The Senate Commerce and Tourism Committee recommended Dane Eagle be confirmed as Director of the Department of Economic Opportunity by the full Senate. The positive vote came after a cordial hearing Monday and after Eagle has served in the capacity for months.
During the hearing, Eagle said the agency has continued to move forward after challenges during the pandemic. Most notably among those for the DEO was the failure of the state unemployment system to handle a massive wave of claims last year, something that led to previous DEO Director Ken Lawson’s resignation.
“I’m someone who runs for the fire,” Eagle said. “And we all might say the DEO was on fire earlier last year.”
Eagle was House Republican Majority Leader when the pandemic reached Florida. Like many of the Senators asking questions of him ahead of a confirmation vote, he handled a flood of complaints from constituents in his Cape Coral district facing problems with the unemployment system.
Much of the discussion on Monday centered around the CONNECT system at the center of Florida’s unemployment claims disaster in 2020.
Sen. Victor Torres asked Eagle about the availability of paper applications. The DEO last year made paper applications available only in April.
Eagle said the system to this day prioritizes electronic applications but allows paper submissions during disasters or when CONNECT goes down, “which frankly was a lot of 2020.”
He said there should always be provisions, but that electronic claims remain preferable because mistakes can be corrected within the system more easily.
“If the law changes and says we can take paper applications, we’ll take them but there is a user error factor,” he said.
Sen. Jason Pizzo, a Miami Democrat, praised Eagle’s staff for handling a variety of requests from lawmakers and complaints from the public, including many aired across social media platforms. But he said he still has concerns about the DEO’s handling of many applications last year beyond the failure of the system to handle a large number of claims.

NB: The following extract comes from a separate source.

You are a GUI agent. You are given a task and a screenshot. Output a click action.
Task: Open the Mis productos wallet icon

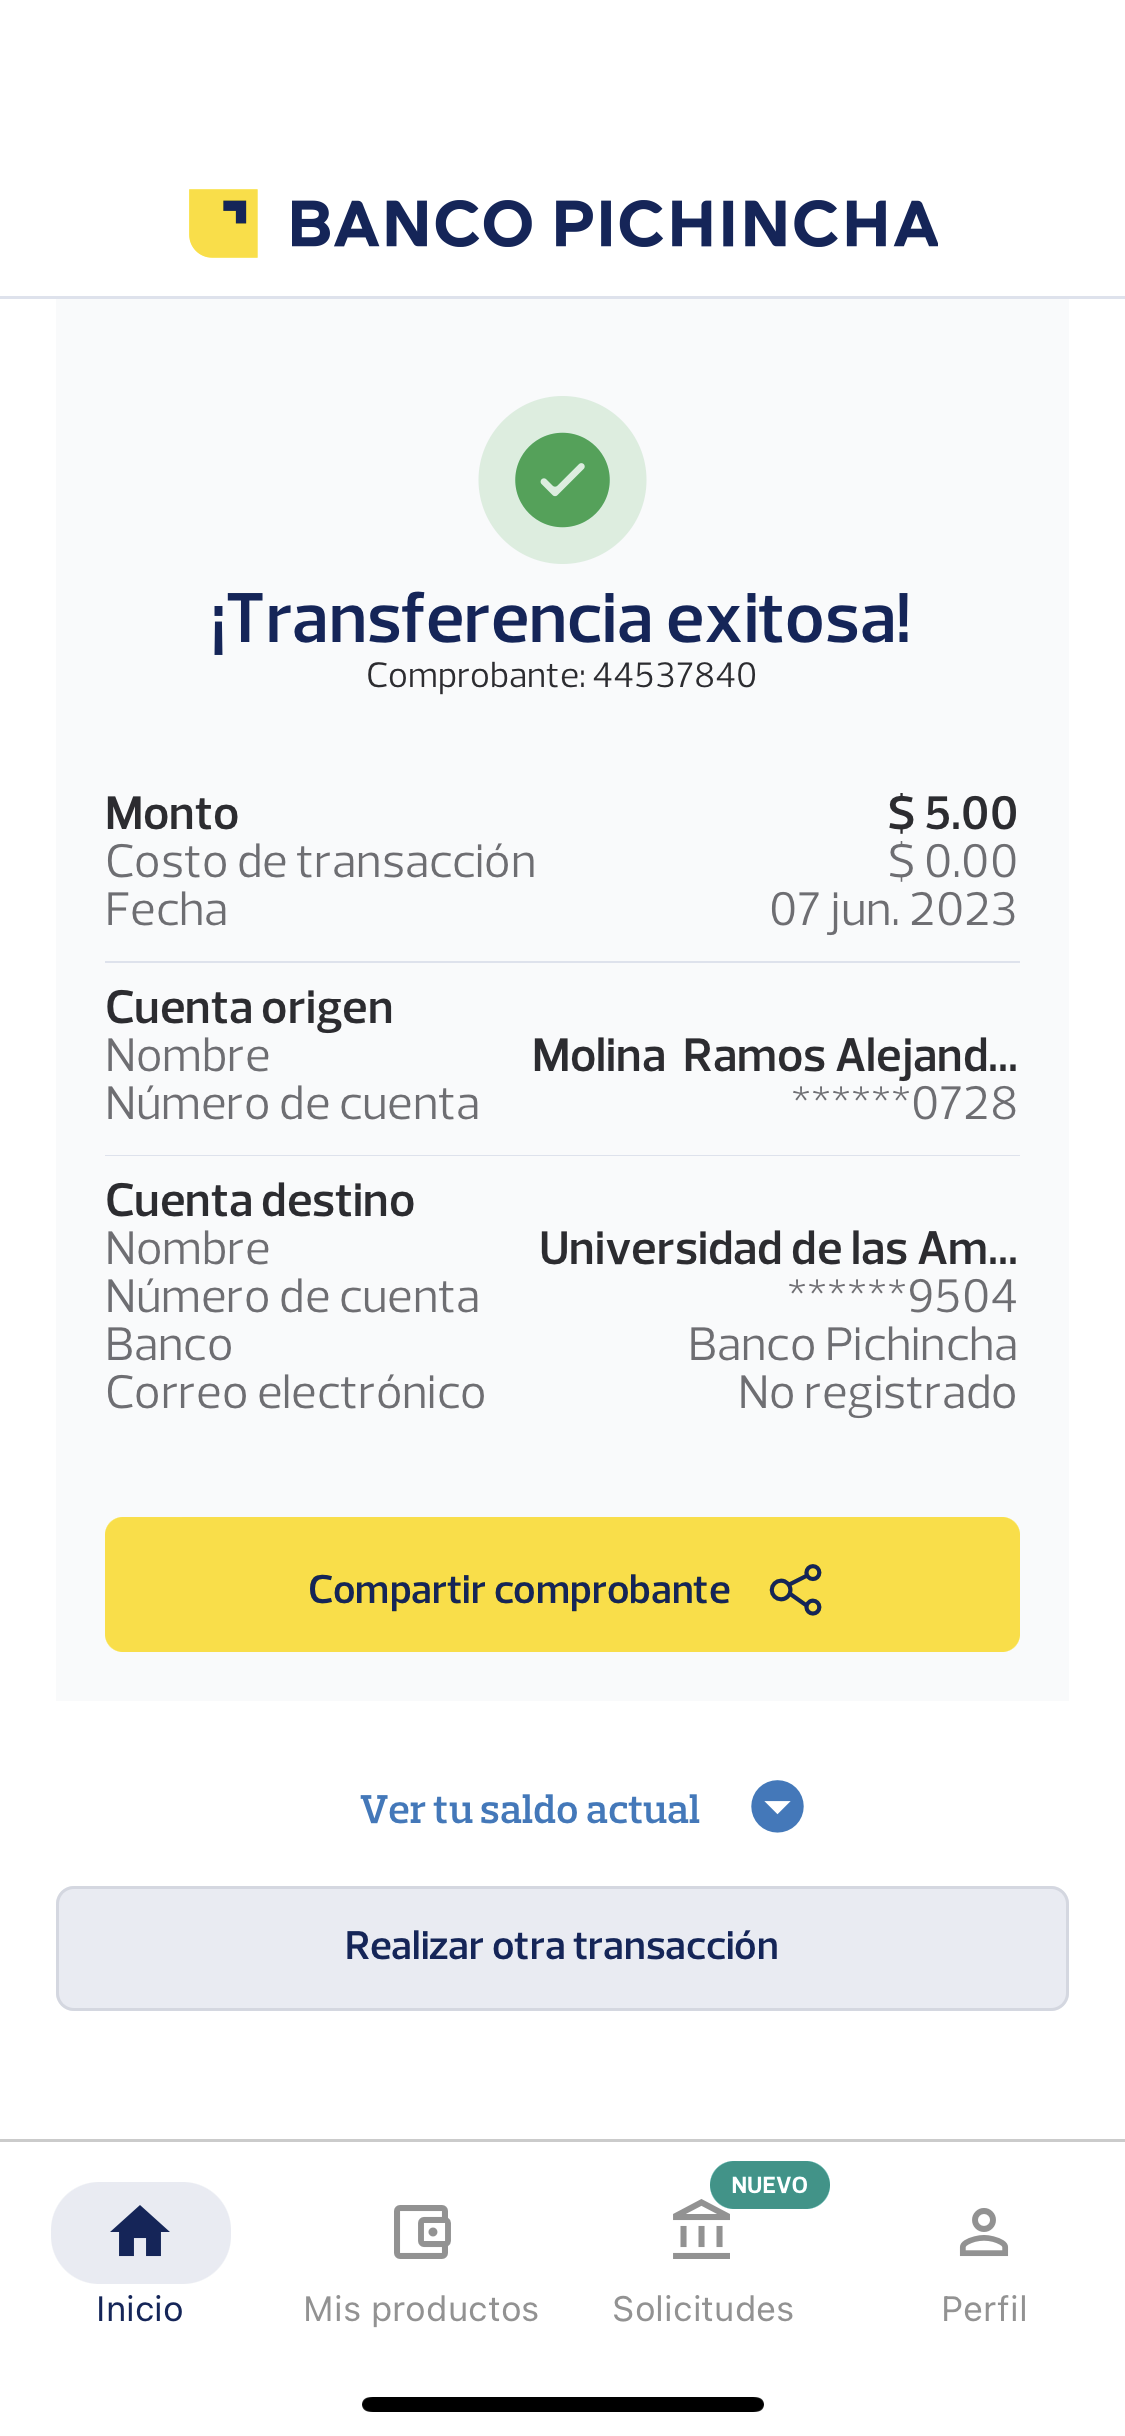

He noted he had constituents booted from the unemployment claims process for failing to return to work faster despite contracting COVID-19. Others were kicked off for not going to work pregnant during the pandemic. He pressed Eagle on how the DEO, the Governor’s Office and the Legislature might “storyboard” the handling of certain circumstances so that individuals weren’t economically punished for problems outside their control.
Eagle said he dealt with similar complaints from citizens in his legislative office. He said his office would gladly pursue any path forward laid out by the Legislature.
“We need to fix it and we need to get it right,” he said. “Who knows better how to fix it than the people speaking for the people?”